In the piece on Scotland's smoking ban, write out the stretch from "In March of" through "of public legislation." again, putting "premature births" in place of "preterm deliveries".

• **SOURCE EXTRACT**:
* * * *
In March of 2006, Scotland passed legislation that banned smoking in public settings. The legislation did not focus on pregnant women, but the ban has proven to be quite helpful in terms of reducing the number of preterm deliveries in the country. Scotland was the first country in the UK to pass this type of public legislation.

According to the study published in PLoS Medicine, the total number of infants born prematurely since the ban was passed has dropped significantly. In addition, the number of infants born at a weight lower than normal for gestational age also dropped.
The legislation was introduced to improve the health of everyone in public situations. The tag-along health benefits for pregnant women were just an added benefit. Scotland is hoping other countries in the UK will follow along and pass the same legislation.

Researchers from the University of Glasgow believe “there is growing evidence of the potential for tobacco control legislation to have a positive impact on health.” But, not all countries are quick to jump on the legislation band-wagon, despite current and building evidence.
* * * *
• **ENTRIES SHOWN**:

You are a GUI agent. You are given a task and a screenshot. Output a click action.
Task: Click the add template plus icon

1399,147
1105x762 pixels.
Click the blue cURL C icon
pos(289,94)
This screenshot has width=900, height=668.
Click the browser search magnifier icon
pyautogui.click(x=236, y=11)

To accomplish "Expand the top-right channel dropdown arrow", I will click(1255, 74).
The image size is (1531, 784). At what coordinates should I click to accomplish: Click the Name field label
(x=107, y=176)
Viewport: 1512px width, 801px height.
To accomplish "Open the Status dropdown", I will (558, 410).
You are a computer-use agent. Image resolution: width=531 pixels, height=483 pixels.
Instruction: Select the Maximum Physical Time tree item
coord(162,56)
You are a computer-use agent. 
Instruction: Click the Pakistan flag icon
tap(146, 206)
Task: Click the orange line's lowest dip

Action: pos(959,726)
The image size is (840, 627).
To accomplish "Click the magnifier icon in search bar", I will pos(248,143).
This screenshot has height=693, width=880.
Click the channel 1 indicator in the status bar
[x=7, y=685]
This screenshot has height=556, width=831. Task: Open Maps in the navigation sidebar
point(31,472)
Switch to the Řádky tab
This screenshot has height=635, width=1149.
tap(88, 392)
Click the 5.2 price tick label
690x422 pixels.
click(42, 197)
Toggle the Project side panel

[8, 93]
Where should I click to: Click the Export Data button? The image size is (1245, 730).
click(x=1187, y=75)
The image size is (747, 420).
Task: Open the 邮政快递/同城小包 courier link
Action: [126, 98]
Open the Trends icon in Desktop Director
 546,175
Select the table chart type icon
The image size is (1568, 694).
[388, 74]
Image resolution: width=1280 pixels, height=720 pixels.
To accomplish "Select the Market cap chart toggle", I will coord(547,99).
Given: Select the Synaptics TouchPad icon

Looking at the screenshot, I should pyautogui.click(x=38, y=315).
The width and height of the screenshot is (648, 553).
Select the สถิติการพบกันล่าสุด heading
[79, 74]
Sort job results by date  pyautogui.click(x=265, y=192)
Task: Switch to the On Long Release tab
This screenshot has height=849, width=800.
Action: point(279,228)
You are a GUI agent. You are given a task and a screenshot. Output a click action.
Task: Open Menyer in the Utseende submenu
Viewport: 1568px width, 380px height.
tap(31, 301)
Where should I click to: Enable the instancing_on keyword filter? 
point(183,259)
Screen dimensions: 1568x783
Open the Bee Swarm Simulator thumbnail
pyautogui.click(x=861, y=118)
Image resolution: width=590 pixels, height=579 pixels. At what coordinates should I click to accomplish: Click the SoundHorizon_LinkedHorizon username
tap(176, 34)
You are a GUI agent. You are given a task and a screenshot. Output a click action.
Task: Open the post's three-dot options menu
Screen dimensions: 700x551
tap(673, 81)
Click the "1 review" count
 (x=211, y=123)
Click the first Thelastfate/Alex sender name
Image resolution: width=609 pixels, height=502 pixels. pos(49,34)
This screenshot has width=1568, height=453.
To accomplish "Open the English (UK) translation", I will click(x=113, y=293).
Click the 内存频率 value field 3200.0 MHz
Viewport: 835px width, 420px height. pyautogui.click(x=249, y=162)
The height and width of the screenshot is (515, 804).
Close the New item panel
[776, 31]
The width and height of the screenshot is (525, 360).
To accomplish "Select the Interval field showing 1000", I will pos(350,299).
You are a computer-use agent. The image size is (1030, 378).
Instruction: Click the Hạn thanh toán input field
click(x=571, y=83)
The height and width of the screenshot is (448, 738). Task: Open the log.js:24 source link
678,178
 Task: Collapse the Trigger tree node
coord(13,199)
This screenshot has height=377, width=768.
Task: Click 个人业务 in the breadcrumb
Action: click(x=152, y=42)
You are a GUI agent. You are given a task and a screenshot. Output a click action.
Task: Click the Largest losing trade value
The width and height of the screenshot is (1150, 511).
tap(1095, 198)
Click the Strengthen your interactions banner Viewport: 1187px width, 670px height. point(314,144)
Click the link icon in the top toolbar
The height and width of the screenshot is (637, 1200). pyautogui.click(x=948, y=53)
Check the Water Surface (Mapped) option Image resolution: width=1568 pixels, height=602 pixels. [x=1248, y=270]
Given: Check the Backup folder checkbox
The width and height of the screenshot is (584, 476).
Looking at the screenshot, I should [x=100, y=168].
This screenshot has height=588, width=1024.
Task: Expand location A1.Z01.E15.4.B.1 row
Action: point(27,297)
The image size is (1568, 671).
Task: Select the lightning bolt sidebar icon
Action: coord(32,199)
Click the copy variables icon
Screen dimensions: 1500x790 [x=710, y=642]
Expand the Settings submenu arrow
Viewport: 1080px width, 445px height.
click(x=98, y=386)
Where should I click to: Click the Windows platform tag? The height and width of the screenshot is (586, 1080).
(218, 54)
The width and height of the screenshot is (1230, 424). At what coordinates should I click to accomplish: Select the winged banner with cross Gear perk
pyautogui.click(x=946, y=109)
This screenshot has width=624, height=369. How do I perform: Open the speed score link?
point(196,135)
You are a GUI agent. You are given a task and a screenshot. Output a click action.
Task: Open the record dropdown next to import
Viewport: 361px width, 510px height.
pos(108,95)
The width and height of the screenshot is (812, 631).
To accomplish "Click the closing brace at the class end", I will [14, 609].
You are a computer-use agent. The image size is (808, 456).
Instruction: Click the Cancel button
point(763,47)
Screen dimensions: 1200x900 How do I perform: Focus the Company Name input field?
* * * *
• **ANSWER AREA**:
In March of 2006, Scotland passed legislation that banned smoking in public settings. The legislation did not focus on pregnant women, but the ban has proven to be quite helpful in terms of reducing the number of premature births in the country. Scotland was the first country in the UK to pass this type of public legislation.